— START OF Material —
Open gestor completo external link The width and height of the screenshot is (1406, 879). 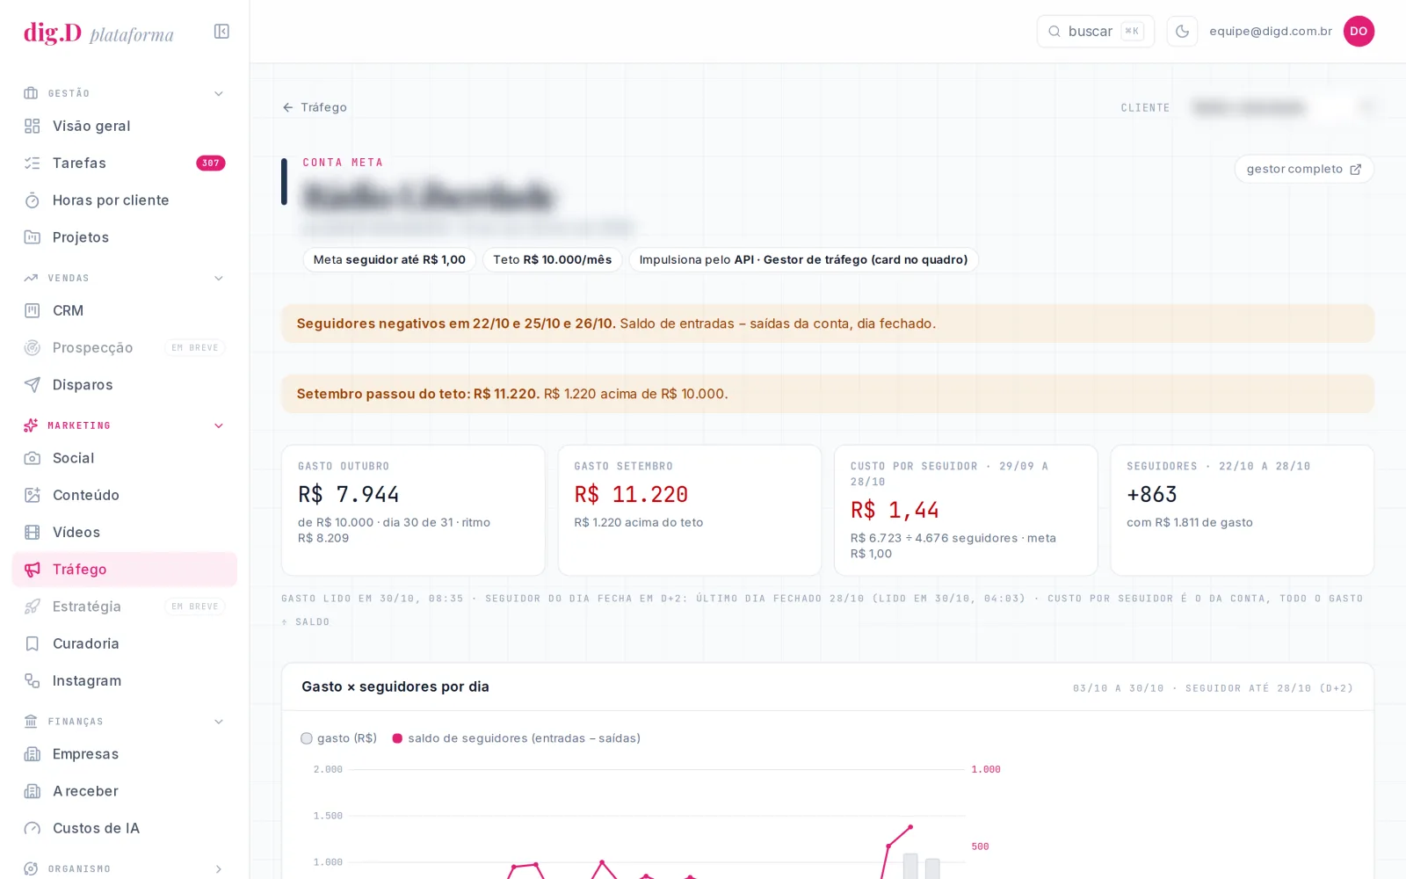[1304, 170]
— END OF Material —
— START OF Material —
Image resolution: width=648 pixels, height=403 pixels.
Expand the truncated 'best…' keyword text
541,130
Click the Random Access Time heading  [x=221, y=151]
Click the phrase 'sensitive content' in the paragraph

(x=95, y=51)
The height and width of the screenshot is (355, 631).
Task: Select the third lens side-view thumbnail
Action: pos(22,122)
— END OF Material —
Could you update the listing from the line containing "Image resolution: width=648" down through the line containing "Action: pos(22,122)" so that "Random Access Time" reads "Average Seek Time", leaving everything else unchanged, and give back only those lines?

Image resolution: width=648 pixels, height=403 pixels.
Expand the truncated 'best…' keyword text
541,130
Click the Average Seek Time heading  [x=221, y=151]
Click the phrase 'sensitive content' in the paragraph

(x=95, y=51)
The height and width of the screenshot is (355, 631).
Task: Select the third lens side-view thumbnail
Action: pos(22,122)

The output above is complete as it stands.